こんな感じであのシーンで実際あったことというのは恐らく、ベアトの言うような魔法ではなく、現実方面からのアプローチです。


ここでベアトの魔法とは何かの話をしますが、それは世界を生み出す最小単位が二人というところが鍵だと思うんですよね。本当の魔女なら宇宙を一人で生み出せると縁寿が言うのに対して、何故二人なのか。それは、ベアトの魔法が本質的に誰かを信じ込ませることによって成り立つものだからだと思います。うみねこのなく頃にという作品は、ファンタジーとミステリーでお互いに主張しあう作品です。もっと言うと、相手を屈服させることにより、自分が信じる世界観を相手に信じこませることが目的である。

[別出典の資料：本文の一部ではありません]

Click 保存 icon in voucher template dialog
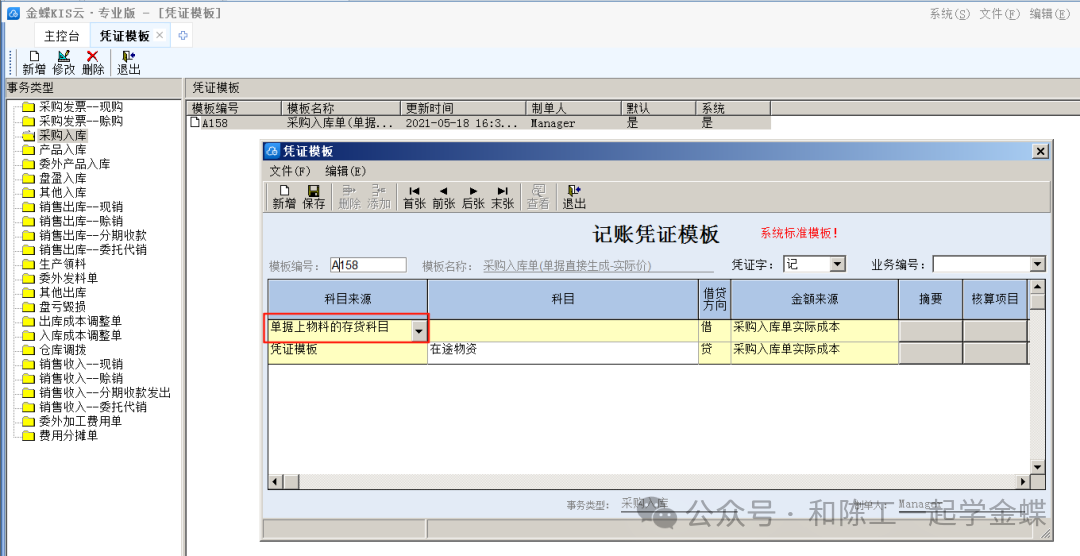 tap(313, 196)
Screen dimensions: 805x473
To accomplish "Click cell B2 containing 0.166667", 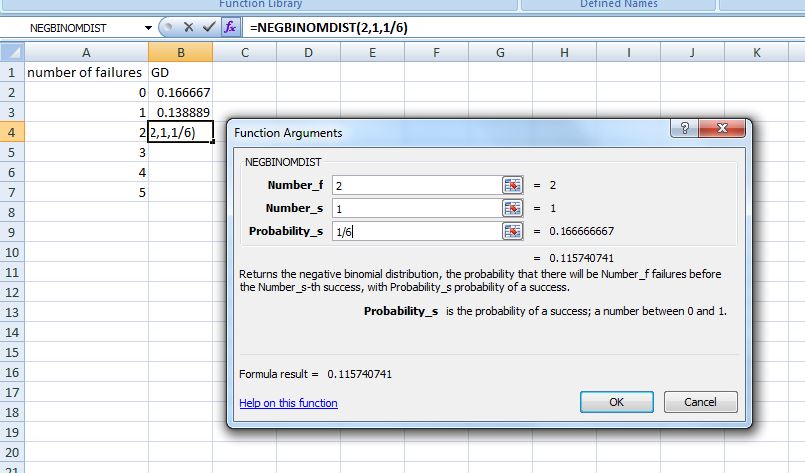I will tap(180, 92).
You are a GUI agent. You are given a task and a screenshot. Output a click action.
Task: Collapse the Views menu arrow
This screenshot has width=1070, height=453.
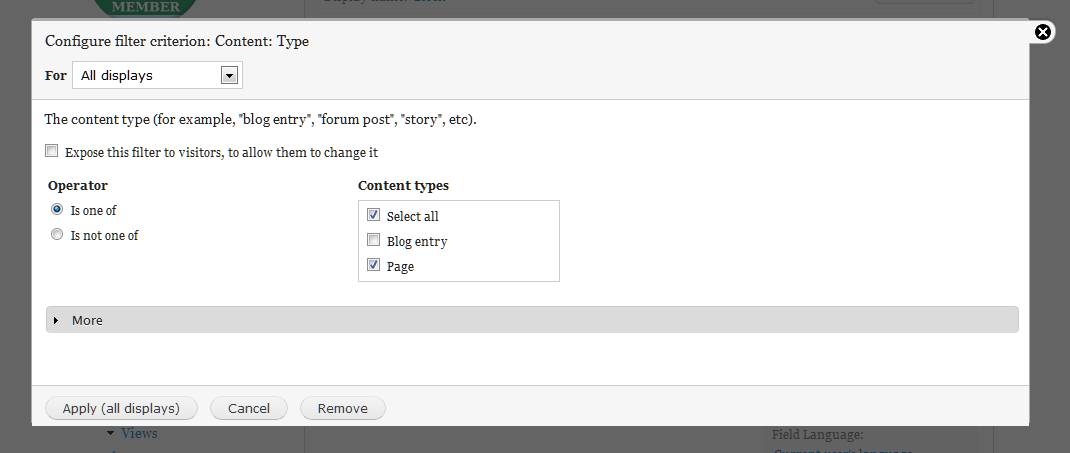[x=111, y=433]
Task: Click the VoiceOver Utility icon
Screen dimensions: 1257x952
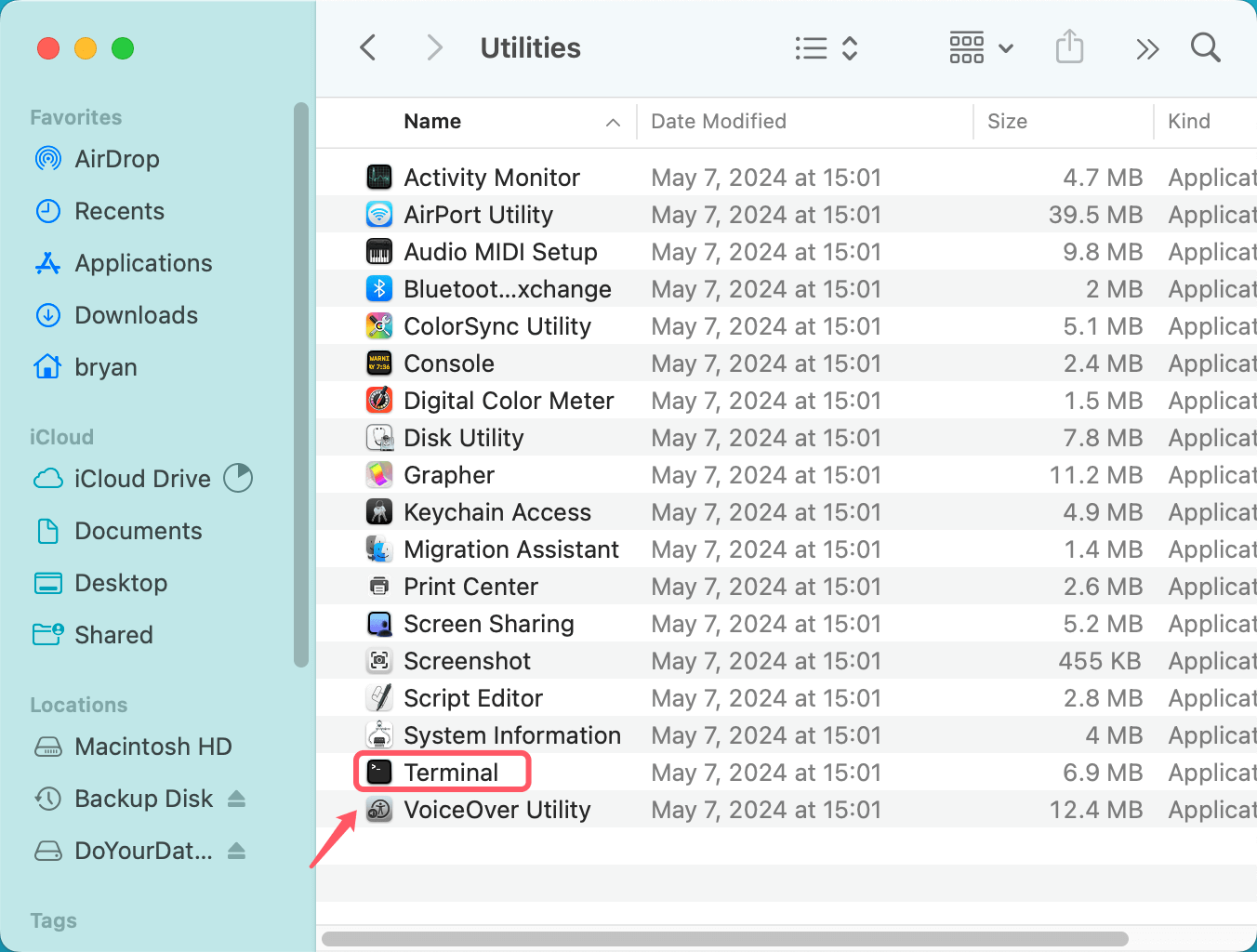Action: tap(379, 809)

こういったことを踏まえると、縁寿がベアトを蘇らせたシーンというのは縁寿がファンタジー的な意味で魔法を使いさくたろうを蘇らせたのではなく、真里亜の世界観に対してどちらが自分の信じるものを信じさせるかという世界観バトルだったわけです。相手に疑念を与え、疑わせることによって成り立つ黒い魔法と、肯定的に捉えることにより何かを生み出す白い魔法の。
真里亜は縁寿の「魔法」の結果、さくたろうが蘇ったということを信じましたが、このことも愛がある、白い魔法の結果です。ここで真里亜がさくたろうのぬいぐるみのことを「信じることができなかったら」さくたろうは蘇ることができなかったんですよね。ものごとを肯定的に捉えるという白い魔法がベースにあったからこそ、さくたろうは蘇ることができた。
縁寿と須磨寺霞との会話で、縁寿が「なら、私の魔法でその人生をこれから、少しずつ明るく穏やかなものにも出来るかもしれない」と言っており、あくまで現実を変えるものではなく、認識により「今後」を変えていくものです。
この辺り、真里亜の言い分は現実認知を歪めるくらいの勢いだったので、ここまで読み込んで納得できるようになりました。


という感じで、縁寿がさくたろうを蘇らせるシーンは、「うみねこの鳴く頃に」という作品の縮図としてすごい良くできていると思うんですよね。いろんなシーンとか言葉と繋げることができます。
いろいろ考えて楽しむことができたので、今後にも期待してます。